Kuma, a service mesh technology, released version 2.1 with improved policies and an updated UI. The improved policies build upon the 2.0 release and move the remaining policies over to the new targetRef system. The targetRef system provides an improved matching system for defining policies.

Kuma is an open-source multi-zone service mesh for containers, Kubernetes, and VMs based on Envoy. It provides service mesh policies for security, traffic control, discovery, and observability. The recent 2.0 release changed how these policies are matched. This new model uses a targetRef system that is inspired by Kubernetes Gateway API. As described in the release blog post, "the new policy system in Mesh 2.1 the policies will be merged together in the correct precedence rules before calculating and pushing the configuration out to the Envoy dataplane."

Within this new policy matching system, a targetRef represents a logical group of dataplane proxies running in the mesh. There are four kinds of targetRef available each with a subsequently more specific selector: Mesh, MeshSubset, MeshService, and MeshServiceSubset.

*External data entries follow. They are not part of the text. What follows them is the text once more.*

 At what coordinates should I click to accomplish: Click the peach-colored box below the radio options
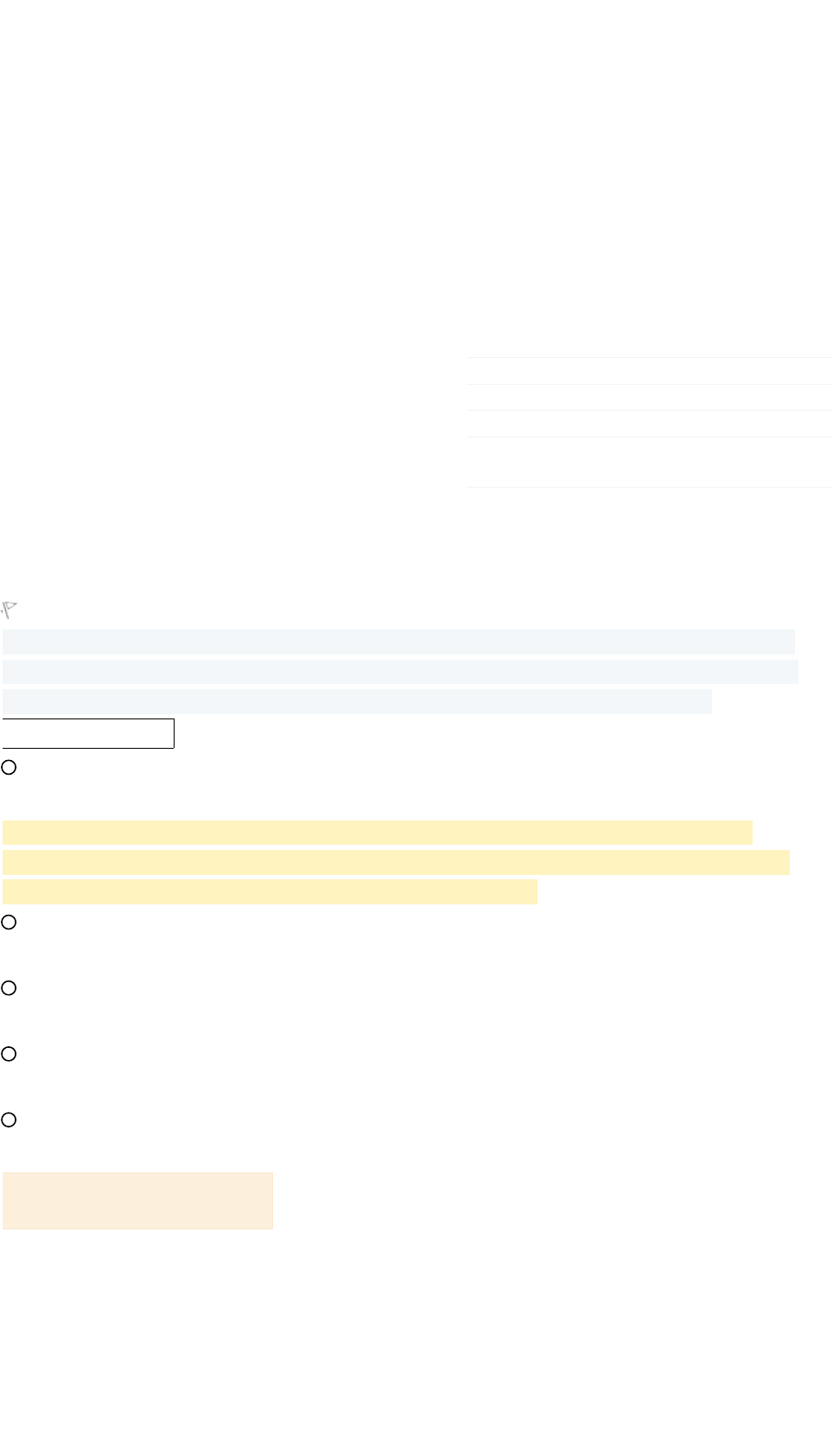coord(137,1201)
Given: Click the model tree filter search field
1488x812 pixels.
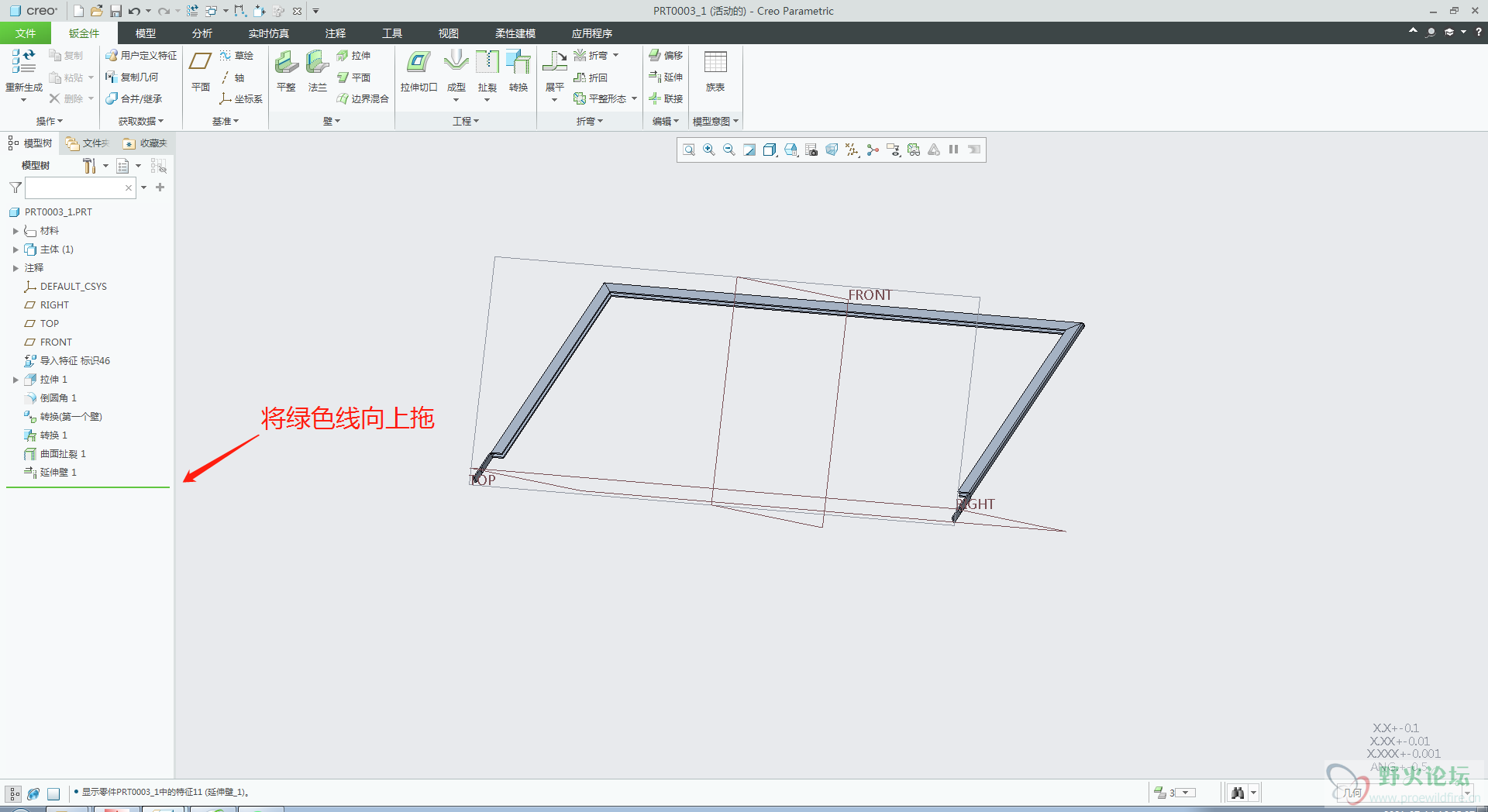Looking at the screenshot, I should (x=74, y=188).
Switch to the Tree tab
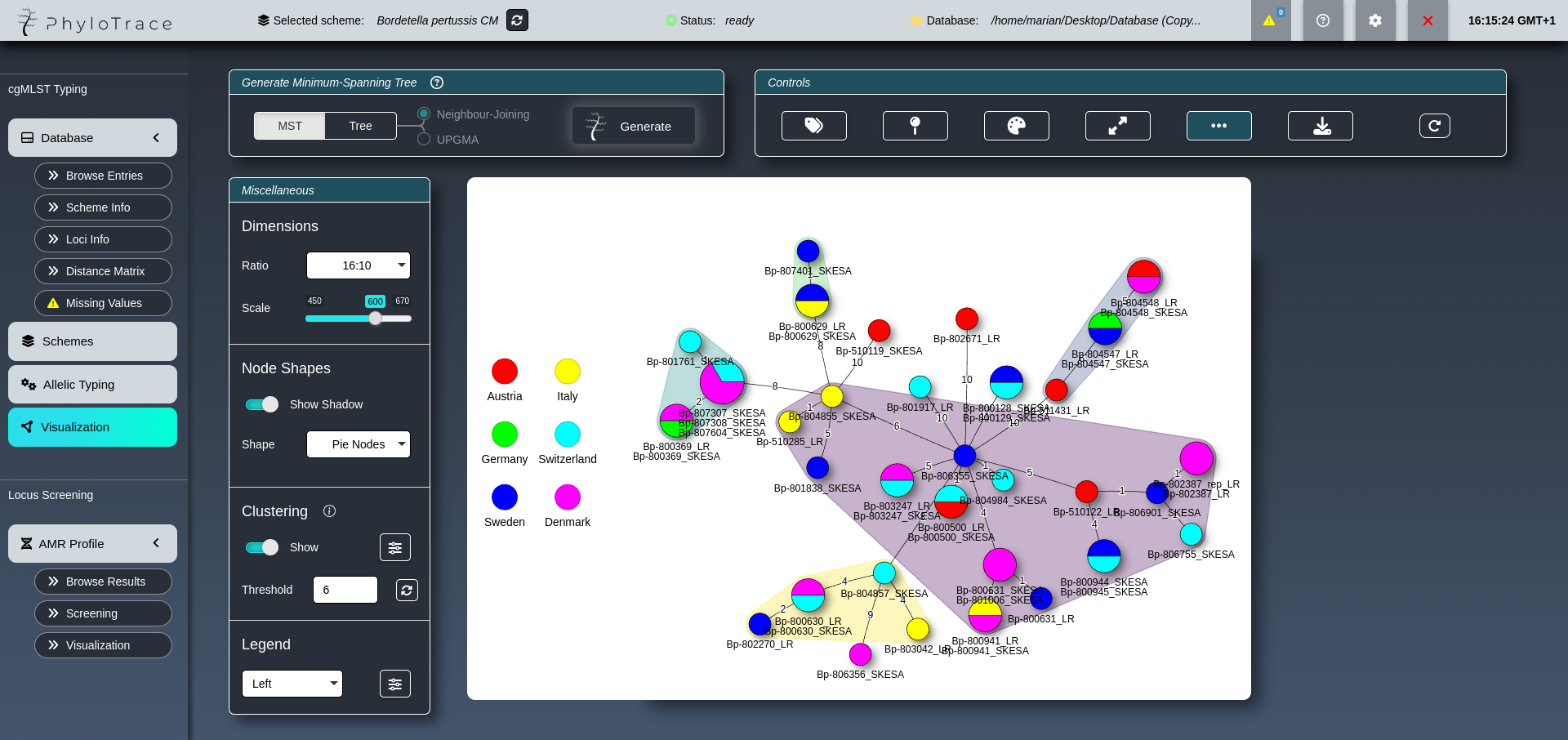Image resolution: width=1568 pixels, height=740 pixels. (x=360, y=126)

The targetRef can be used at the top level to specify the subset of proxies affected, or within From or To. The latter two are used to declare the subset of either incoming or outgoing traffic to apply the configuration against. Policies in Kuma now look like this:

type: ExamplePolicy
name: my-example
mesh: default
spec:
  targetRef:
    kind: Mesh
  to:
    - targetRef:
        kind: Mesh
      default: # Configuration that applies to outgoing traffic
        key: value
  from:
    - targetRef:
        kind: Mesh
      default: # Configuration that applies to incoming traffic
        key: value

This release sees the remaining next-generation policies that weren't updated in the previous release being updated to this new model. For example, the MeshRetry policy can be used to handle failures where the request could be retried. The following example retries on HTTP 500 error codes up to 10 times with a defined back-off:

apiVersion: kuma.io/v1alpha1
kind: MeshRetry
metadata:
  name: web-to-backend-retry-http
  namespace: kuma-system
  labels:
    kuma.io/mesh: default # optional, defaults to `default` if unset
spec:
  targetRef:
    kind: MeshService
    name: web
  to:
    - targetRef:
        kind: MeshService
        name: backend
      default:
        http:
          numRetries: 10
          backOff:
            baseInterval: 15s
            maxInterval: 20m
          retryOn:
            - "5xx"

This release also introduces an improved user interface for Kuma. This includes both simplified navigation and a number of improvements to the general look and feel of the UI. It is now possible to filter in the UI using a number of metadata fields such as name or tag. These can also be combined to produce more advanced searches.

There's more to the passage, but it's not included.